One of the oldest recipes of the tradition is the “Pisan Soup”, which is still ranking really high in the menus of the local restaurants. The “Pisan Soup” is not a simple dish, quite the contrary: it’s a very structured, tasty and nutritious one.
The one we are proposing is the recipe typical of the rural world, dating to the nineteenth century. Let’s see how to prepare it.
- Stale bread
- White beans
- Cabbage and kale
- Rind of ham cut into strips (optional)
- Garlic and onion
- Extra Virgin Olive Oil IGP Tuscany, sub-zone Monti Pisani
- Tomato paste
- Tomato sauce
We boil the beans with the rind for about an hour in a liter of water. Then, if needed, we add more hot water. Meanwhile we can mince the carrots together with onion, two garlic cloves, celery and pepolino’s leaves. Then we have to fry the mixture for a few minutes and, when the bottom is browned, add the cabbage, the chard and the potatoes (cut into large wedges). After half an hour of cooking, add salt, pepper, the tomato paste and the tomato sauce, together with a little but of the beans cooking water.

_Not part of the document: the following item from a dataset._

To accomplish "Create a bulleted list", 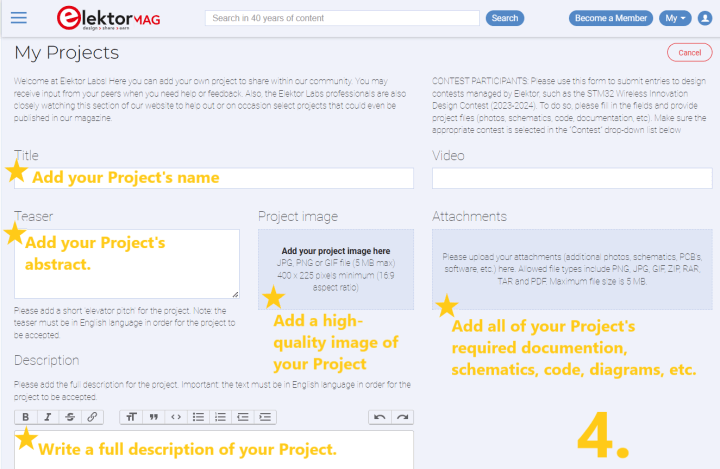I will pyautogui.click(x=198, y=417).
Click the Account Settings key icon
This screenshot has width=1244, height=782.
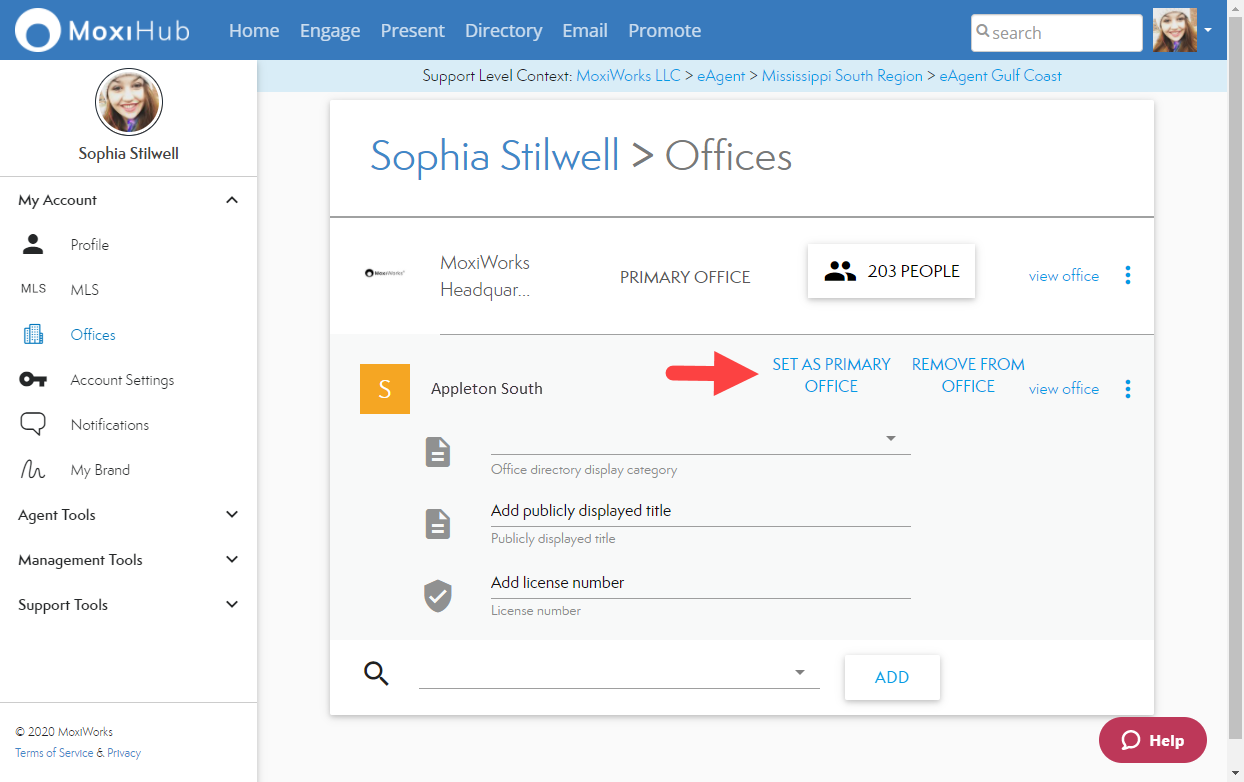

The other part of the beans must be blended together with their own broth. Then put the whole mixture into the pot with the vegetables and let boil for another 10 minute.
Last but not least: we have to put the bread slices on the bottom of the plate, and the cover them with the soup. If you want, you can add extra virgin olive oil and raw red onion (cut into wedges).